Now the pendulum is swinging back toward shows with lower prestige but higher viewership. On Max, “Game of Thrones” and “Succession” share a home with “House Hunters” and “Dr. Pimple Popper.” While audiences still get the occasional edgy exception, like “The Bear” and “Squid Game,” there’s been a surge in conventional programming like tween shows and true crime.
If you’re in Hollywood, don’t bother pitching the next “Billions,” “Succession,” “Downton Abbey” or “Mad Men” — that’s considered too 1 percent. The next “Transparent” or “Atlanta”? Too small. And forget about the next “Curb Your Enthusiasm” or “Entourage.” That kind of comedy is far too niche for today’s marketplace. Edgy is out. Mass is in.
The problem with this move toward more broadly appealing programming — what some have called “CBS-ification” — is that mass-appeal shows aren’t what inspired millions of people to subscribe to these services in the first place. In fact, mass appeal shows may have the opposite effect: For 30 years, viewers have been taught that expensive prestige shows like “Game of Thrones” are what you pay for and shows like “Wheel of Fortune” are what you get on broadcast for free. If Netflix added, say, 5,000 hours of “Wheel of Fortune” and “Days of Our Lives” to its platform, it would likely increase total viewing hours, but it could erode the notion that the service is worth paying for in the first place. Yet many streaming services are raising their prices right now, in part to drive subscribers to cheaper, ad-supported tiers that promise additional advertising revenue.
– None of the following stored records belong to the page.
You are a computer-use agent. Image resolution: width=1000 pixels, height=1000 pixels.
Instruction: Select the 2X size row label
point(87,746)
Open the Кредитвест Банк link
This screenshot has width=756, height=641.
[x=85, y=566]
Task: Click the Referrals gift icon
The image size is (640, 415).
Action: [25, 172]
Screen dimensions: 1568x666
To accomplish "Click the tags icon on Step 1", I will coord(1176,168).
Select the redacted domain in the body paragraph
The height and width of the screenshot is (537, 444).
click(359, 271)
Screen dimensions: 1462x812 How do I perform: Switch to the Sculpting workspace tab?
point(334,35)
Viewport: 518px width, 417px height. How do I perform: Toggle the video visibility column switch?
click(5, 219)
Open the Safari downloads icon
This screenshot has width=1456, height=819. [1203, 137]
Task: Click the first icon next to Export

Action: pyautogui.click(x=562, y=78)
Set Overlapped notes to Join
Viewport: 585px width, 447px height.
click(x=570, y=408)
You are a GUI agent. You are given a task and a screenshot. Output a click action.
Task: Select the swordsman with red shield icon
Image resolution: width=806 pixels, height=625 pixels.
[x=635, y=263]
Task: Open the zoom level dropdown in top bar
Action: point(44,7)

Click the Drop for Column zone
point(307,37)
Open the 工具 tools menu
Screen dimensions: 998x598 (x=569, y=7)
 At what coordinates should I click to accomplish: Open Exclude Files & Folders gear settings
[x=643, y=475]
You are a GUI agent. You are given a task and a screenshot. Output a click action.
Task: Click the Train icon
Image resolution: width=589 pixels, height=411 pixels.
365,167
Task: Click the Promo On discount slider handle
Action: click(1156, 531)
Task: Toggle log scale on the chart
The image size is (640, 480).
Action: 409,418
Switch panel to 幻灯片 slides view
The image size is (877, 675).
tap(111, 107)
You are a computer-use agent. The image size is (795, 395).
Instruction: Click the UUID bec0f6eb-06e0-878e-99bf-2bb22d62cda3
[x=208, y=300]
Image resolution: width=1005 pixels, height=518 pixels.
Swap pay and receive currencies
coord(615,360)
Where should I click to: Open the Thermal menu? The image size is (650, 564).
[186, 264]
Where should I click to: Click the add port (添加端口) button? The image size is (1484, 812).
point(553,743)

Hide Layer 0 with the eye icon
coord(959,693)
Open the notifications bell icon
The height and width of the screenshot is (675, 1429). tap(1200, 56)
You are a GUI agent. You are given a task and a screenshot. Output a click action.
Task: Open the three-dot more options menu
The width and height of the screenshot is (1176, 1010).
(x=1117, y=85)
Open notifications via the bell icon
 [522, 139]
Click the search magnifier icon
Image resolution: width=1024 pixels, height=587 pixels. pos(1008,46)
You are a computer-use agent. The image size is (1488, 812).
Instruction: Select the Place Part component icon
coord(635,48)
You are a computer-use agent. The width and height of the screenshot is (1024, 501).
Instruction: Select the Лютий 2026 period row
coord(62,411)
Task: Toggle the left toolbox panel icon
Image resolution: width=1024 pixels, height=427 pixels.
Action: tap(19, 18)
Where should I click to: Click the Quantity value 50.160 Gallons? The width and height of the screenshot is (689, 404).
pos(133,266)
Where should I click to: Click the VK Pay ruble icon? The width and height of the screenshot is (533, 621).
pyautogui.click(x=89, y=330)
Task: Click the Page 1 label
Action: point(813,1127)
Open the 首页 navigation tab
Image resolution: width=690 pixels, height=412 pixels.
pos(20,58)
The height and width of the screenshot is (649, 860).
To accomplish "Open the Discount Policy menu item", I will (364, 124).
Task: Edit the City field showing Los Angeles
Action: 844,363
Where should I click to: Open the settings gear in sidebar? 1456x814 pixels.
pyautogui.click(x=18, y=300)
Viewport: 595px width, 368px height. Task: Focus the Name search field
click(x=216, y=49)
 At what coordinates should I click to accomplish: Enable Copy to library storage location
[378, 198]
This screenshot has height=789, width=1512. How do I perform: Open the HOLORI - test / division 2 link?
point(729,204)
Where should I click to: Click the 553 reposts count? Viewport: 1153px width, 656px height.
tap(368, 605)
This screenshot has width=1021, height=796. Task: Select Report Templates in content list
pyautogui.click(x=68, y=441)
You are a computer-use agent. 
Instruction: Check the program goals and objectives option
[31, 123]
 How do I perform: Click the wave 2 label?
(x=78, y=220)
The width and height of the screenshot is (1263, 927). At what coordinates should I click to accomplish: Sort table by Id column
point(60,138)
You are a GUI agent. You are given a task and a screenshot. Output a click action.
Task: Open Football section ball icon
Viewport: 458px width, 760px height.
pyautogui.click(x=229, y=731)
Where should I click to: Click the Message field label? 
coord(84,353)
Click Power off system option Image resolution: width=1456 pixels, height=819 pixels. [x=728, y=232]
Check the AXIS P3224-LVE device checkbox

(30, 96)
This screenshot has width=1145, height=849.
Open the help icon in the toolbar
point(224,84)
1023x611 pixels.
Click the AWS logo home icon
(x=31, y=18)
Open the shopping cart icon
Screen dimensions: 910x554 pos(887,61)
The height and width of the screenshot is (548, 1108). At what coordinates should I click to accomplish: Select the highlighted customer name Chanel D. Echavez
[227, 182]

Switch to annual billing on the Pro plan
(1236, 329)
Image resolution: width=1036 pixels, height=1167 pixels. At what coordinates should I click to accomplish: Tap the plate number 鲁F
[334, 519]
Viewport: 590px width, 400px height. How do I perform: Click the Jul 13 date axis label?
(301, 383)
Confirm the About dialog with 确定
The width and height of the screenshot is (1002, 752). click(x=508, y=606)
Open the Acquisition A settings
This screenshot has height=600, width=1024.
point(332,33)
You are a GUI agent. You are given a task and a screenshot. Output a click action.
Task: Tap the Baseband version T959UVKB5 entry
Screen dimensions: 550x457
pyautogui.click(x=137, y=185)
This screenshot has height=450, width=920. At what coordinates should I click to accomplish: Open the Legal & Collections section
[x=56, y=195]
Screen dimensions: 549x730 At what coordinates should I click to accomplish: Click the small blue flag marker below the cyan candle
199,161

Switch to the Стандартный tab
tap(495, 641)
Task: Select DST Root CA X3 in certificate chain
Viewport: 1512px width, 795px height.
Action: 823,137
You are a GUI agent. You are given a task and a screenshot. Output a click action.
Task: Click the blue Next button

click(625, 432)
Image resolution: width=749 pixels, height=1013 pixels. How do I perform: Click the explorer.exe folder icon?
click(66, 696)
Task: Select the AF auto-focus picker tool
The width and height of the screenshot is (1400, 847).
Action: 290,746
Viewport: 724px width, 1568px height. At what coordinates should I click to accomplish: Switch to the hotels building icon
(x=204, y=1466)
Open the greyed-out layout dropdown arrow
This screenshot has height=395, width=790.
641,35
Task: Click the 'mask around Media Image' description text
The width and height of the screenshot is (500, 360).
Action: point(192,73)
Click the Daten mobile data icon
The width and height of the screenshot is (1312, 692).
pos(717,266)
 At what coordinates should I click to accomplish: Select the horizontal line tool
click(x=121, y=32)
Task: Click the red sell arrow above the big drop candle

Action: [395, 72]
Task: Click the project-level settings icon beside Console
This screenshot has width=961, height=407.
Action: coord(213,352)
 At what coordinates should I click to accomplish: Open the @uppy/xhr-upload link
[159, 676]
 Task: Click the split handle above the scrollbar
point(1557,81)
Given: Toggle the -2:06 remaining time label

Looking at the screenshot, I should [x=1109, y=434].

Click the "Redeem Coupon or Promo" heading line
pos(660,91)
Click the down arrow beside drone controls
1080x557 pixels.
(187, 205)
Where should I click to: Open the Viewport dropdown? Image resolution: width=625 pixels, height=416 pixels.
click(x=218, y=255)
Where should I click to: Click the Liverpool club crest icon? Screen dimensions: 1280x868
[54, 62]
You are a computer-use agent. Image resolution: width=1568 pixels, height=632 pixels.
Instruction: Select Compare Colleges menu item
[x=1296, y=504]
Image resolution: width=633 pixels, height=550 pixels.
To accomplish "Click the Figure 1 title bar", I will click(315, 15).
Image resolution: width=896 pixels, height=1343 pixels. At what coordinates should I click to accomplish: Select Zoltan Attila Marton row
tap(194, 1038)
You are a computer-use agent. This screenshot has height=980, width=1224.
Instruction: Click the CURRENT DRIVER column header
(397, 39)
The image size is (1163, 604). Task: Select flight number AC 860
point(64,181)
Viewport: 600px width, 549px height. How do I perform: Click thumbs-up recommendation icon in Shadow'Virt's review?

I can imagine three possibilities for TV as we go forward. One is that prestige TV will be consigned to a specific moment in history, like the socially conscious sitcoms of the 1960s and ’70s. Another possibility is that auteur-style shows will live on, but they won’t dominate the TV conversation, and they’ll be fewer and harder to find.
Then there’s a third possibility. Maybe the big streamers’ increased focus on mass appeal will make room for a whole new species of TV — scrappy new voices that target the suddenly underserved demand for daring drama and comedy. The success of the film studio A24 is a testament to how curatorial taste can quickly establish a devoted, if niche, following. After all, that’s how HBO became HBO: by coming to represent something more than TV. If a new entity arises, we will have come full circle. And that entity may just clean up at the Emmys.
Roy Price is the chief executive of International Art Machine, an entertainment studio, and was formerly the head of Amazon Studios.